The AI Advertising Podcast: S1

Episode 7

How AI Is Changing the Way Marketers Use Martech and Adtech

Cover of the AI Advertising Podcast with Scott Brinker form Hubspot

About This Episode

AI is no longer just a new tool in the marketer’s tech stack—it’s transforming the way we use the stack itself. From campaign planning to performance insights to creative production, generative AI is changing how marketers interact with martech and adtech platforms every day.

Scott Brinker | VP Platform Ecosystem, HubSpot

Winston Zhu | Director of Platform Engineering, StackAdapt)

00:00

Transcript

Diego Pineda (00:00:00)

AI isn’t just transforming what marketers can do. It’s changing how they think, how they work, and how they use the tools they rely on every day. Whether it’s launching a campaign, writing a headline, pulling performance data, or planning a multi-channel strategy, AI is reshaping the marketer’s relationship with martech and adtech. 

In this episode of The AI Advertising Podcast, we explore how AI is changing the way marketers interact with platforms, collaborate with teams, and build strategy. We’re joined by Scott Brinker, VP of Platform Ecosystem at HubSpot and editor of ChiefMartec, and Winston Zhu, Director of Platform Engineering at StackAdapt. Today, we’ll explore what the next generation of marketing tools looks like, and how smart teams are using AI to do more with less friction.

Podcast Intro (00:00:51)

Welcome to the AI Advertising Podcast, brought to you by StackAdapt. I’m your host, Diego Pineda. Get ready to dive into AI, Ads, and Aha moments.

Diego Pineda (00:01:05)

Let’s kick things off with a closer look at how AI is reshaping the martech landscape, not by adding features, but by introducing a new kind of intelligence that behaves differently than anything marketers have worked with before. Let’s hear from Scott Brinker, who has spent years mapping how marketing technology evolves. He shares a powerful perspective on why generative AI requires a fundamentally different mindset.

Scott Brinker (00:01:31)

Here’s the thing. This technology introduces some very different dynamics into martech. I mean, one of the things about these LLMs and the generative AI engines is they’re not perfectly deterministic. You can ask the same question of the same generative AI engine 10 times and get 10 slightly different answers. Even if all of them are correct to some degree, they’re different—and they differ in subtle ways.

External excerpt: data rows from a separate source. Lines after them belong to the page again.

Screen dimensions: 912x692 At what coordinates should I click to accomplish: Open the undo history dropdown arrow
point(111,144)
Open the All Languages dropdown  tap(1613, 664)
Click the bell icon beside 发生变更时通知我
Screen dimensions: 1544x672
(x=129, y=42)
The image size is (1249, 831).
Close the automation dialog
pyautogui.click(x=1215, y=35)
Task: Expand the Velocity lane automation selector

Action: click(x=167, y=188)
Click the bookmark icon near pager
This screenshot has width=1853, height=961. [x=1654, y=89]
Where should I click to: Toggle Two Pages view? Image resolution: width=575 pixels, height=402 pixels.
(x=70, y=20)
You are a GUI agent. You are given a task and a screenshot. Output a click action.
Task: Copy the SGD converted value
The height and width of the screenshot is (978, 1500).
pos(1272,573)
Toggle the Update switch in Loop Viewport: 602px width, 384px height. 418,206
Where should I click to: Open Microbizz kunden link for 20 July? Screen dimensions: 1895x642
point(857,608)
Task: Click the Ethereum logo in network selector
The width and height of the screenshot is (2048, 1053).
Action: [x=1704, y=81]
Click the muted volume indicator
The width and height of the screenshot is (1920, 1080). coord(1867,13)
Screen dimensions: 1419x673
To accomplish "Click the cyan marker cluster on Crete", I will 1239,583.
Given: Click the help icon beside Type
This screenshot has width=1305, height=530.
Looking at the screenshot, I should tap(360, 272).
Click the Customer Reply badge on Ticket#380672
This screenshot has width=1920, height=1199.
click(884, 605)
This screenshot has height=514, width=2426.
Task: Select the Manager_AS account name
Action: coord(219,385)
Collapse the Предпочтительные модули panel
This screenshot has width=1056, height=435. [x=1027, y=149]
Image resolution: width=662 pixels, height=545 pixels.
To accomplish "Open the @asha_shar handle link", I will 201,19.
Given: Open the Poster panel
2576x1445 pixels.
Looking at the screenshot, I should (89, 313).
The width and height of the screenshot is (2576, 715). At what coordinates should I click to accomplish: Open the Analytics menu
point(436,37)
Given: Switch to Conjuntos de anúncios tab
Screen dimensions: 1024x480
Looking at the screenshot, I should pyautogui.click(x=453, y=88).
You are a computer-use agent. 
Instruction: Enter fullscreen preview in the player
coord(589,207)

I think also this idea of having more and more of these agents that operate with a certain amount of autonomy and interact with each other… between those two things, you’re talking about introducing almost a new kind of complexity to the martech environment. And I mean complexity in a very scientific term. It’s these multiple independent parts that have interaction effects with each other. And that’s not necessarily a bad thing. In fact, if we actually harness it properly, it can be a really powerful thing.

But it is a very different way of having systems operate than what we’re used to. Everything used to be rule-based, very deterministic—if you put X in, you got Y out. Now, you put X in, and you might get Y, or Y-prime, or Y double-prime. And I think that’s going to require us to rethink not just the architecture of martech stacks, but even more importantly, it requires us to think how we manage these martech stacks, and how we adapt our digital operations and customer engagement strategies given these new capabilities. So there’s a lot to learn.

Diego Pineda (00:03:09)

This shift challenges some of our long-held assumptions. Instead of building systems that respond the same way every time, marketers are now working with platforms that learn, evolve, and sometimes surprise us. That creates more complexity, but also more potential. It’s a new kind of martech stack—one that’s adaptive, flexible, and built to operate in environments that don’t always follow predictable patterns.

Diego Pineda (00:03:40)

At StackAdapt, Winston Zhu is leading the engineering teams building Gen AI directly into the platform, from campaign setup to creative execution.

Winston Zhu (00:03:49)

The most direct impact is really the assets because GenAI people use it to generate assets. Assets means videos, audios, images, text, all of these are assets. So if we can use this to generate assets personally, then StackAdap can also empower GenAI to have advertisers to generate their assets and be used directly. So now we empower users to generate their videos, do background replacement, do image croppings, like offcropping and also multi-sizing as well. So basically, users can upload any type of images to StackAdapt and then StackAdapt will customize their images and all type of assets based on their brand profile, based on the prompt they enter. So like we’ll give them a more modernized, you know, creative for their product or for their brands.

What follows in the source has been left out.